Tribune News Service
Jalandhar, January 3
It has been 12 long years since Neha (30) got separated from her husband and decided to live on her own and raise her then three-year-old daughter. She said she was advised to stay with her husband for the sake of her child despite the fact he left her for another woman. But she says she chose her happiness and dignity over an unsatisfying relationship.
She said it was a tough decision for her as being a single parent poses some practical challenges, especially when it comes to juggling parenting responsibilities with career. “I wanted to be a lawyer since I was in class X, but being born in a poor and rural family, I was forced to get married at the age of 16,” she said.
“I then thought this was the end of my career and dreams, but to my surprise my husband allowed me to complete my studies. It was in 2006, I completed my +2 and in 2007 my daughter was born. It was when my daughter turned two, I got to know my husband was having an extramarital affair. It was then I decided not to succumb to family pressure and rather choose to live independently,” she added.
“Even though my family or in-laws refused to support me, I had given a good life to my daughter and I will make sure she fulfils all her dreams,” said Neha, a resident of Gopal Nagar here, who got emotional while talking to The Tribune. Divulging more details about her struggle, she said she worked in a telecom company for over seven or eight years while pursuing her graduation in distance education. She said it was in 2016, she took admission in LLB but as she lost her job due to Covid pandemic, she quit the degree and started this stall by the roadside.
“It was my circumstances, not a decision to sell paranthas by the roadside. I have to do something for a living instead of simply sitting home and trying for another job,” she said.
She said she started this parantha stall on a table around eight months ago but soon she was able to purchase a food cart. “On Tuesday and Friday, I get good number of customers as on these two days, the number of operations and surgeries are high in the nearby hospital. So drivers and other people visit me to buy food,” she said while adding that from arranging her cart, to chopping to washing utensils, she manages everything on her own.

DATA PROVIDED:
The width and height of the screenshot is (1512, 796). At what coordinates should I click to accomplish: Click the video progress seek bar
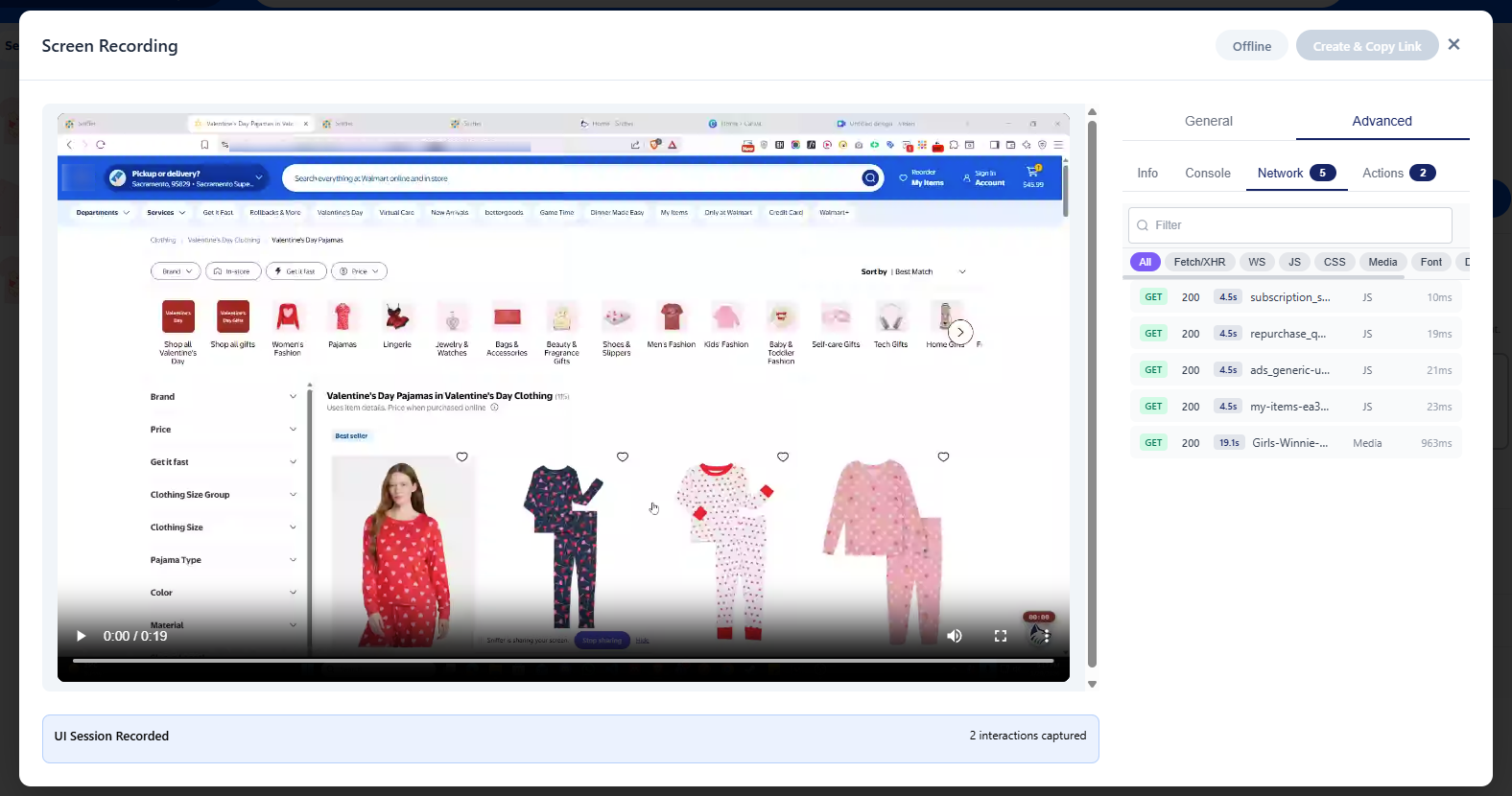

PROBLEM TO WORK ON: Continue the news story about Neha and her roadside parantha stall in Jalandhar, picking up right after its final sentence.

WRITTEN ANSWER:
Talking about her future plans, she says, “Once I get a good job, I’ll again take admission in LLB. I want to be a lawyer, so that I can fight for women’s rights and help every woman like me to bring a change in society.”
PSWC chief honours Neha, Kanta
Punjab State Women Commission Chairperson Manisha Gulati on Monday visited two city-based women food hawkers, who have been running food stalls to feed their families.
Gulati visited their food stall and handed her over an appreciation letter from the commission. She also assured them of best possible help from the commission with respect to ensuring best education to their kids besides asking administration to help them by allotting a permanent booth in the city. She lauded Neha’s efforts for not losing hope in desperate times as it is really hard for a single parent, especially a woman to survive.
Meanwhile, Kanta Chauchan, 33, a resident of Partap Nagar who is running a small food outlet near bus stand, told Gulati that earlier she was working as a bike-taxi rider before losing her job to Covid-19 pandemic. Now she is, with the help of some local women, running this parantha stall to feed her family.
After learning Kanta was a bike-taxi rider, Gulati took a ride with her in her two wheeler bike-taxi.